Tom seized both her hands as he asked this question, and wrung them till she could scarcely keep from crying out with pain.

"Oh, how I did hate him!" she exclaimed, shuddering.

"Elsie," said Tom, "look into my face, straight into my eyes."

She obeyed him, with a look of piteous appeal.

"Did you ever love me?"

Her hands were locked together, she lifted them up with more of energy than he had ever witnessed in her before.

"Did you?" repeated Tom, and a glow came into his face.

"Yes."

The word had scarcely left her lips when Tom flung the gilded chair back and fell on his knees, gathering her up in his arms with a wild outburst of feeling.

"Then I'll be d—— hung and choked to death if anything on God's beautiful earth keeps me from marrying you!"

She clung to him, she lifted her quivering lips to his.

"Say it again, just once, darling?" cried Tom, shaking back his tawny locks with energy. "Is this love downright, honest, whole-hearted love?"

"Yes, yes!"

"God bless you, darling! And when was it? about what time did it begin?"

She answered him honestly, but with a faltering voice:

"Oh, Tom, I'm afraid it wasn't till after you got so rich. Don't think hard of it; I do love beautiful things so much—but indeed, indeed I love you more."
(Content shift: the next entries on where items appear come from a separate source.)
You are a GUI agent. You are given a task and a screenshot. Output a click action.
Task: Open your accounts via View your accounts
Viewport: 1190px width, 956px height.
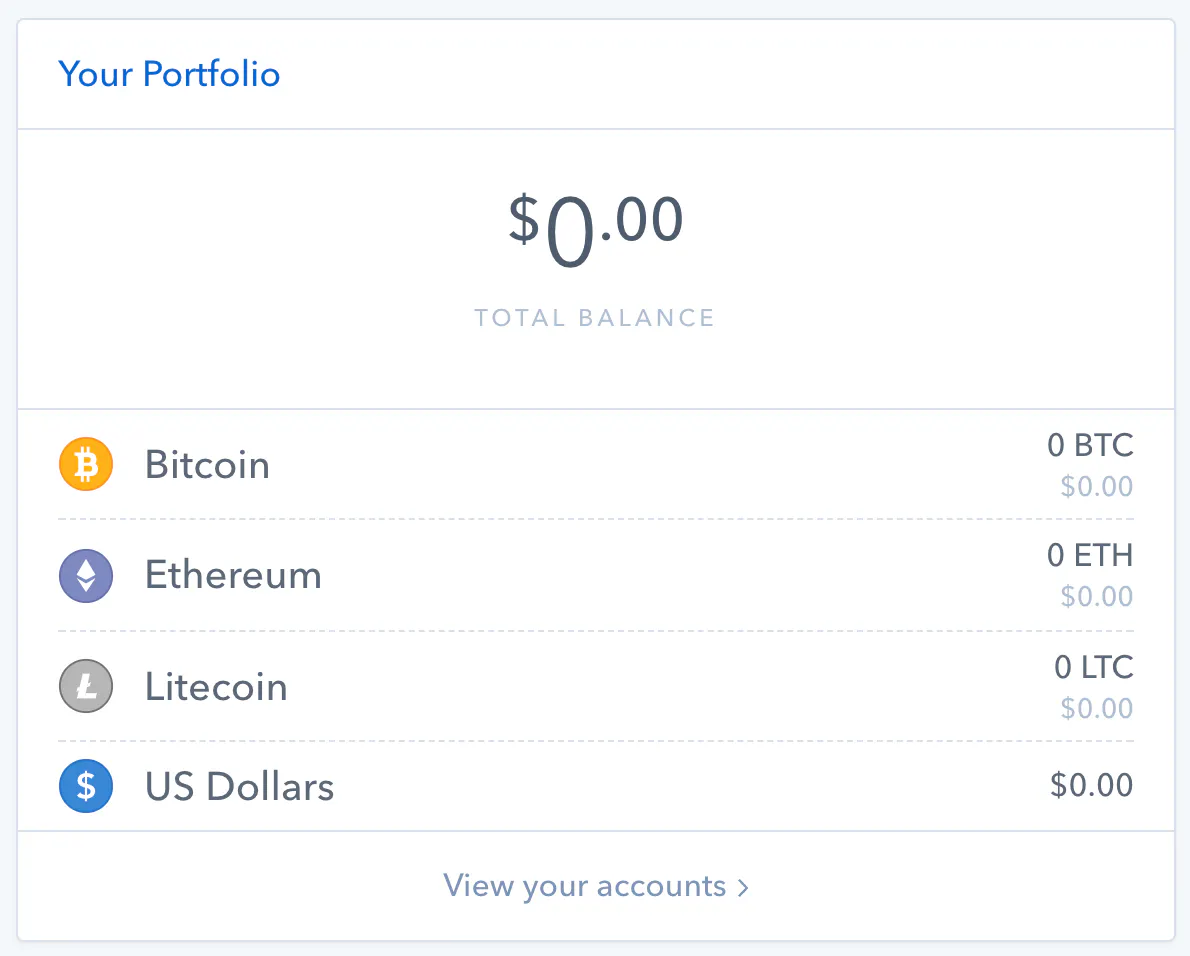583,886
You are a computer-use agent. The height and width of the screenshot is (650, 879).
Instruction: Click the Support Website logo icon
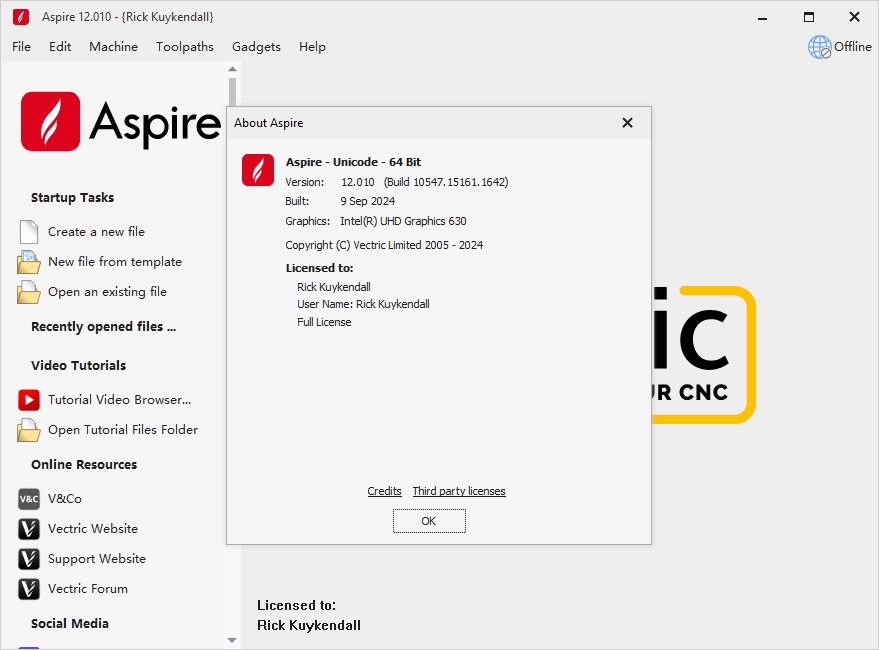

"Then I'm glad the old covey left me all his money. I don't care a d—— red cent why you love me, only I must be sure that it's a fixed fact. Now I'll go straight out and tell Bessie."

Elsie turned cold.

"Oh, Tom, she'll never consent to it."

"Won't she! I'd just like to know why?"

"And my brother, he is so cold, so unforgiving."

"Is he? then I'll take you away to a warmer climate. But don't believe it; he's proud as a race-horse, but you'll find him a trump in the end."

"Don't go yet, Tom, I am afraid they will—"

"No, they wont," cried Tom, and away he went into Elizabeth's sitting-room, with tears sparkling in his eyes and a generous flush on his face.

"Mellen," he said, wringing Grantley's hand, "I want to be married to-morrow, and carry her away."

"Fuller, what is the meaning of this?" demanded Mellen, pained and surprised, while Elizabeth stood up aghast at this sudden outburst.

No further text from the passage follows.